Comprendre qu'il s'agit d'une maladie chronique aide à maintenir des attentes réalistes.
Mythes et réalités
- Mythe : Le mélasma n'est qu'une tache superficielle. Réalité : C'est une maladie complexe dans laquelle interviennent de multiples mécanismes biologiques.
- Mythe : Une fois éliminé, il ne reviendra pas. Réalité : Il a tendance à réapparaître si le traitement et la photoprotection ne sont pas maintenus.
- Mythe : Plus le peeling est fort, mieux c'est. Réalité : Les traitements trop agressifs peuvent aggraver la pigmentation.
- Mythe : La protection solaire à elle seule élimine le mélasma. Réalité : Elle est indispensable, mais doit normalement être combinée à des traitements spécifiques.
- Mythe : Tous les patients ont besoin du même traitement. Réalité : Le traitement doit toujours être individualisé.
Les points essentiels à retenir
- Le mélasma est une maladie pigmentaire chronique, et non une simple tache.
- Le rayonnement ultraviolet, la lumière visible, la chaleur et les hormones jouent un rôle important.
- Le traitement doit être adapté à chaque patient et combiner photoprotection et thérapies dépigmentantes.

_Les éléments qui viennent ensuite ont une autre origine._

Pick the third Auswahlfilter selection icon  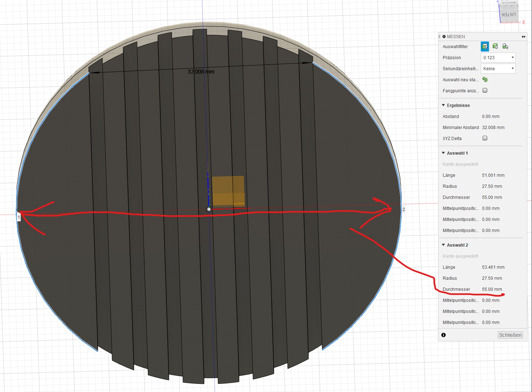[505, 46]
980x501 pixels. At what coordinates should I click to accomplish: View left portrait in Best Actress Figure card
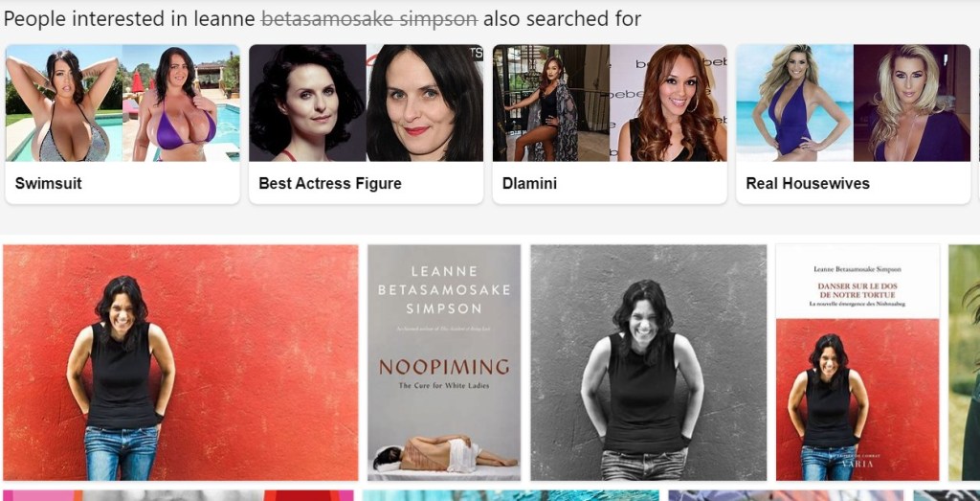click(x=307, y=102)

- La photoprotection quotidienne est le pilier fondamental du traitement.
- Les rechutes sont fréquentes et ne signifient pas que le traitement a échoué.
- Avec un suivi médical adapté, la plupart des patients obtiennent une amélioration très importante et durable.
Questions fréquentes
Le mélasma disparaît-il complètement ?
Il peut s'améliorer de façon extraordinaire, mais nécessite généralement un entretien pour éviter les rechutes.
La grossesse peut-elle produire un mélasma ?
Oui. C'est l'un des déclencheurs les plus fréquents.
Le soleil l'aggrave-t-il ?
Oui, mais la lumière visible et la chaleur peuvent aussi influer.
Puis-je me maquiller ?
Oui. De plus, certains maquillages avec des oxydes de fer apportent une protection supplémentaire contre la lumière visible.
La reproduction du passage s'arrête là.